破裂音が鳥の囀りを掻き消すようにこだまする。
「き、君は何をしてるの!?」
レイシアは困惑と不安が織り混ざった声色で、俺の服の袖を引っ張ってくる。
「俺はレイシア様の全てを愛してるんです!……さっきの答えですが、俺はあなたと二人で、このまま深みに堕ちて行くつもりです。あなたが死を選ぶのなら、俺も死にます」
「そ、そんなのダメ!……君が死ぬなんて嫌だよ…」
「なら、一緒にこの街から抜け出しましょう!全部最初からやり直すんです!」
俺はリーシアと互いに送り合った思い出のブレスレットを、叩きつけるようにして地面に向かって投げつけた。
レイシア様の手を取り、何も言わずその場から走り去る。
もしここでリーシアを殺して、聖騎士の元に帰って来なかったら、時間の問題で全て教会側に事の顛末がバレてしまうだろう。
……リーシア様が全ての罪を被って辱められ、殺されるのも、自分が死んで彼女と離れ離れになるのも、今の俺にはとてもじゃないが耐えられる気がしない。
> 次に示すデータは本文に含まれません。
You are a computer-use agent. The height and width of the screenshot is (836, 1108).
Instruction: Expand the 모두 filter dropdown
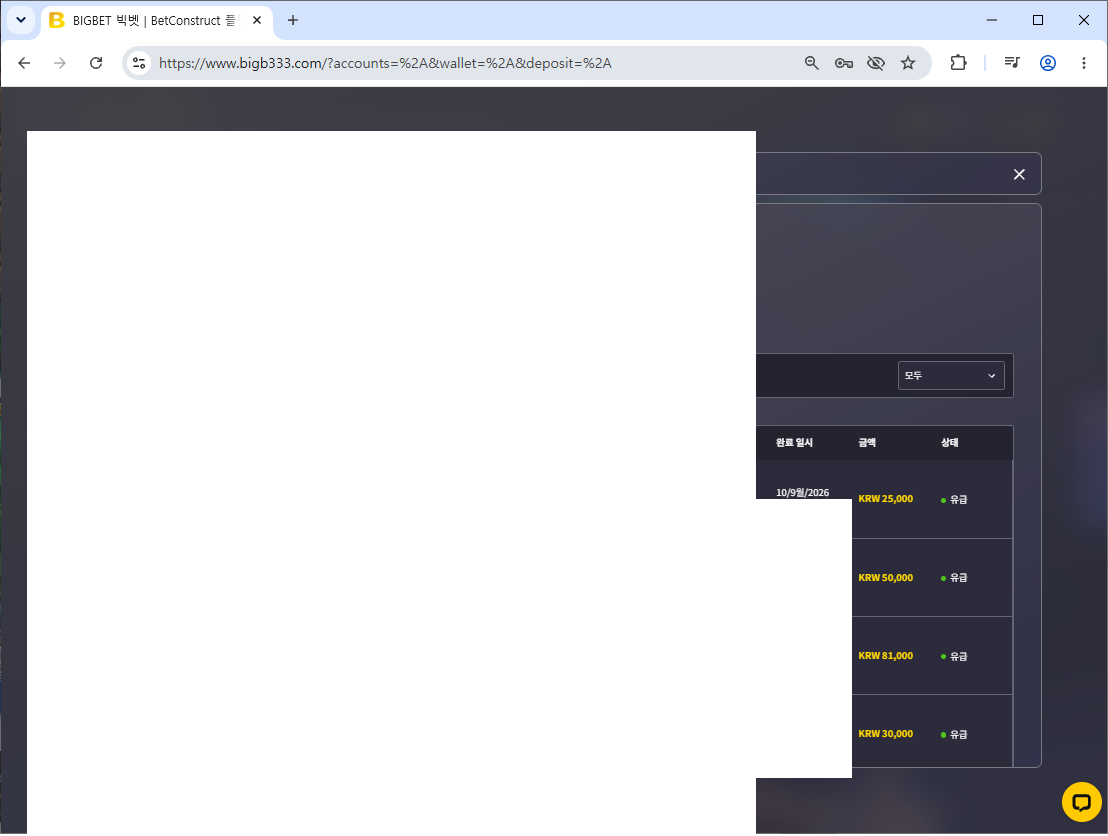point(950,376)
王権と荘園、そして教会に支配されたこの国でどこかに逃げるのなんて不可能だと、俺たちは知っている。
特に教会を敵に回してしまったのならば、遥か遠くにあるとされる異教徒の地に逃げ込まない限り、殺されるだろう。
つまるところ四面楚歌なのだ。
……かつて愛した宗教とリーシアは斜陽と共に罅ぜ、俺の世界は彼女で満たされている。
「ユーリヒくんまた子作りしようね?」
「……はい」
ひとしきり愛を確かめ合った俺たちは、手を繋ぎながら赤い銃声を受け入れ、深く沈んでいったのだった。